Wednesday, December 4, 2013

2013 practice exam text

PART I. Pick ten terms from the list of twenty below and write, for each of the ten, just one phrase or sentence about what it means and how it functions in a work we have read for this course; give the name of the author of that work (you may but need not give the title of the work as well).

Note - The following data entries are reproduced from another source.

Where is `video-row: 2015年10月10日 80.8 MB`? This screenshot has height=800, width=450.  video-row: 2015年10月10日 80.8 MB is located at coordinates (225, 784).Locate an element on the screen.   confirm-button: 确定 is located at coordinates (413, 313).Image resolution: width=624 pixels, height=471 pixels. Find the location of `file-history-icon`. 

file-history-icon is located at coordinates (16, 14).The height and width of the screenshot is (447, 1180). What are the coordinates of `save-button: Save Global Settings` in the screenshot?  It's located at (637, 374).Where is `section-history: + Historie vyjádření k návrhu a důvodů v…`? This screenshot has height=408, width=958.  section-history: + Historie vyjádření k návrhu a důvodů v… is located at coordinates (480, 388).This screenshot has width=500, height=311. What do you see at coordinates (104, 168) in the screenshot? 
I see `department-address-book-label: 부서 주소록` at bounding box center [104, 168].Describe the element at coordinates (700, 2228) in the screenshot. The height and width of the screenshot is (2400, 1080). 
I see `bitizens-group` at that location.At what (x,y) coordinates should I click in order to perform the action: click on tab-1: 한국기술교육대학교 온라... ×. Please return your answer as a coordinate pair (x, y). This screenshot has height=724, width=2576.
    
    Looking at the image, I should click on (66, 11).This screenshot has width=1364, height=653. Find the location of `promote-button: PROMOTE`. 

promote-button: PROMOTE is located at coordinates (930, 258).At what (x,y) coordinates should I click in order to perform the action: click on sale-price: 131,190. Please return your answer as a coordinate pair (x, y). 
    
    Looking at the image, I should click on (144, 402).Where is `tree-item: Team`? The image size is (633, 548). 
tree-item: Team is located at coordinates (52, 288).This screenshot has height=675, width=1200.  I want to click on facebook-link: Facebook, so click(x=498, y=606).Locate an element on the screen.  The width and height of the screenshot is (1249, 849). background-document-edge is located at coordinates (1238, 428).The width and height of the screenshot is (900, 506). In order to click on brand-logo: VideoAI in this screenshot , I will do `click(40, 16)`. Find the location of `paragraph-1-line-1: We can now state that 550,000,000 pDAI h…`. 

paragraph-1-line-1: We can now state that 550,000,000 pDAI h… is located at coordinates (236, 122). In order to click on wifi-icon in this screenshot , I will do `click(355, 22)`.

A few terms may have more than one right answer (20%).

PART II. Then, from among those ten, pick three and write two or three substantial paragraphs about each, making an argument about how it functions in that work and what it means (45%).

Granny Nanny     The Palace of Green Porcelain

The Avvenger A solar eclipse Beatrice Cyberspace HelthWyzer The Three Laws of Robotics Gelle-Klara Moynlin Lentz


Twitter      Ellador
C. P. (“Cold Pig”)    Joe Chip
River      cognitive estrangement
Ann Clayborne     A sudden shift into color from black and white
Calliagnosia     habermans


PART III. In a cogent essay with a well-supported argument, answer one of the following questions. Your answer should refer to, and demonstrate that you have thought about, at least two works we have read for this course (35%). You may, of course, refer to others. Please do not duplicate in this part the claims that you made in part II (you may refer to the same works); do not simply duplicate arguments you made in the papers you wrote for our course. You may refer to the works on which you wrote papers, though the best essay for this exam would remind us that you have read some other works too.

1. “All sufficiently advanced technology is indistinguishable from magic,” says a claim widely attributed to Arthur C. Clarke (sometimes cited as Clarke’s law). Does this claim hold, when applied to sf? If not, what’s the difference between sf effects and magic, and how does it affect what sf can do?

2. Can sf depict, with aesthetic power and intellectual conviction, consciousness, intelligence or personality that we can recognize as not human, and as in some important way not like what’s human? If so, how? If not, why do authors keep trying?

3. SF by definition depicts a world in at least one respect (the novum) unlike our own. Does that mean that sf always works as escape, as a way to give readers pleasure by imagining lives outside the real world, real life, real history? If not, why not? If so, is that a problem, or a strength, and either way, why?